Step 1: Understanding the Concept:
In 3D geometry, the orientation of a line is entirely defined by its direction vector (or direction ratios). The angle between two lines is essentially the angle between their respective direction vectors.
Step 2: Key Formula or Approach:
If $\vec{b_1}$ and $\vec{b_2}$ are the direction vectors of two lines, the angle $\theta$ between them is calculated using the dot product formula:
\[ \cos \theta = \frac{\vec{b_1} \cdot \vec{b_2}}{|\vec{b_1}| |\vec{b_2}|} \]
Step 3: Detailed Explanation:
Let's analyze the options:
Dot product: Directly yields $\cos \theta$. It is the standard, simplest, and most computationally efficient method to find the angle.
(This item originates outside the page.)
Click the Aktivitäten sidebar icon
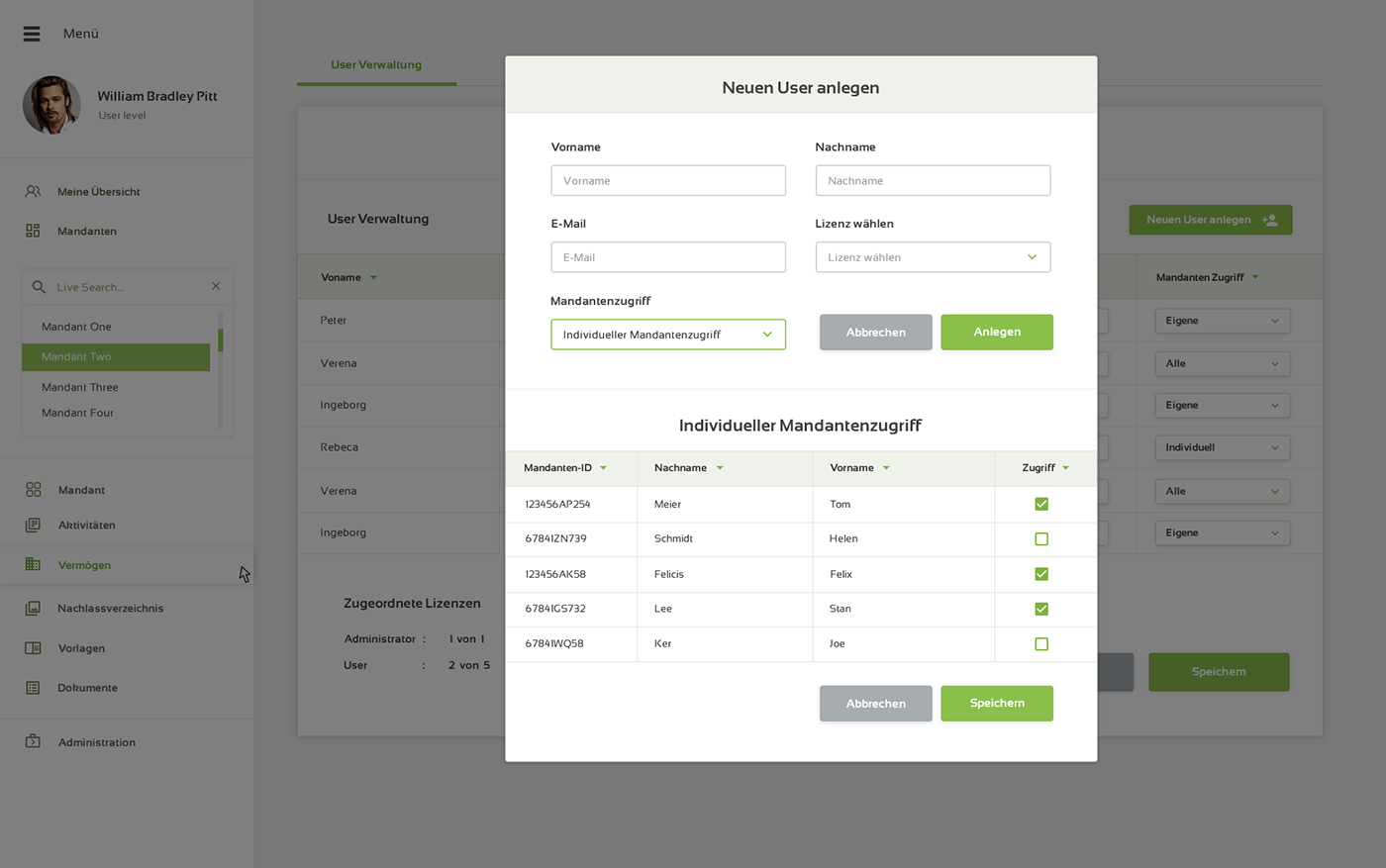 tap(33, 525)
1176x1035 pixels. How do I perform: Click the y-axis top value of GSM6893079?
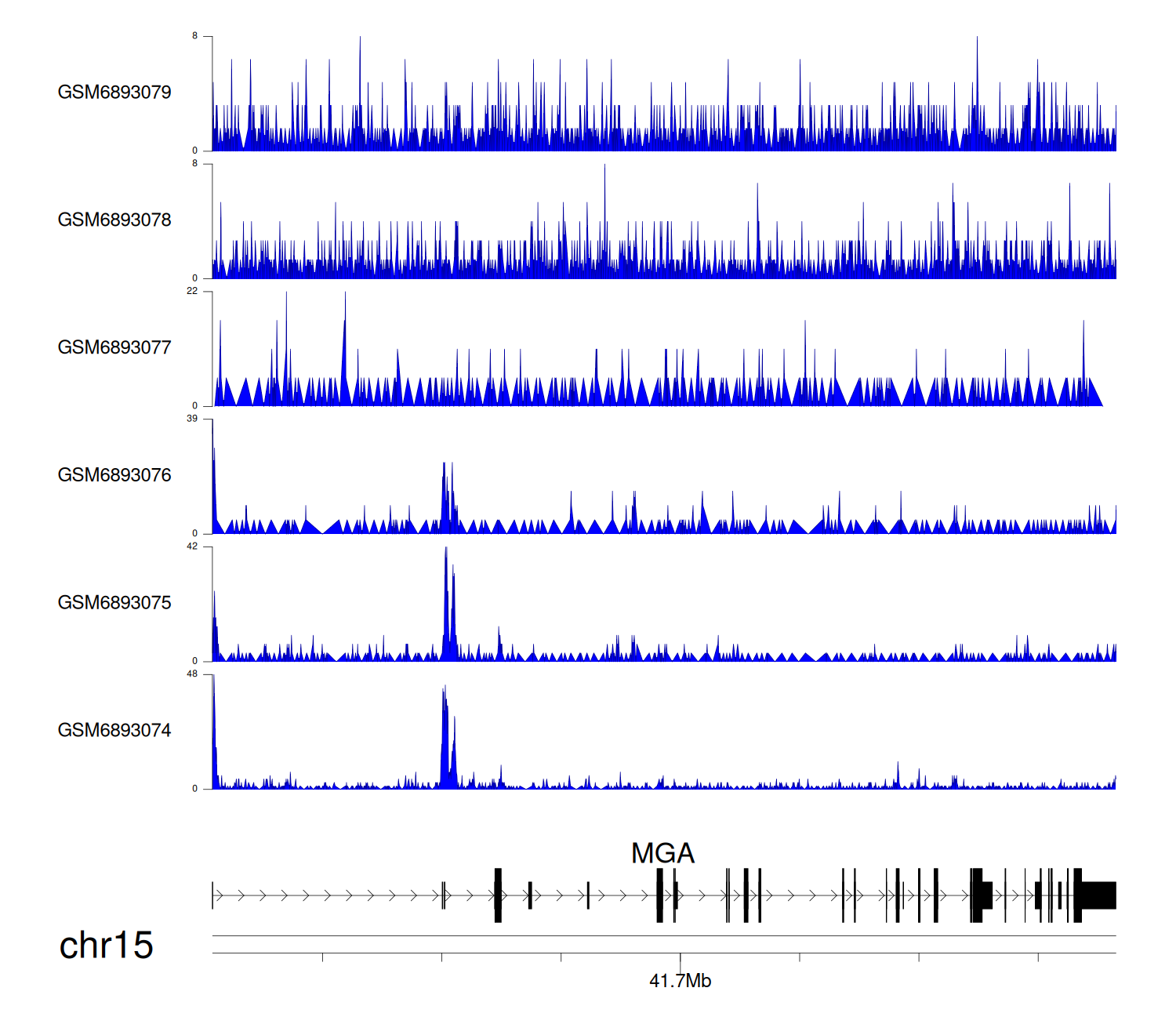coord(195,36)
It inherently handles the sign to determine if the angle is acute or obtuse.
Cross product: Yields $\sin \theta$ via $|\vec{b_1} \times \vec{b_2}| = |\vec{b_1}||\vec{b_2}|\sin\theta$. While possible, it's computationally heavier and ambiguous for obtuse angles since $\sin(\pi - \theta) = \sin\theta$. The option says "Cross product {only}", which is incorrect.
Determinant method / Distance formula: These are used for coplanarity, cross products, or shortest distance between skew lines, not for finding angles directly.
Step 4: Final Answer:
The angle is found using the dot product of direction vectors.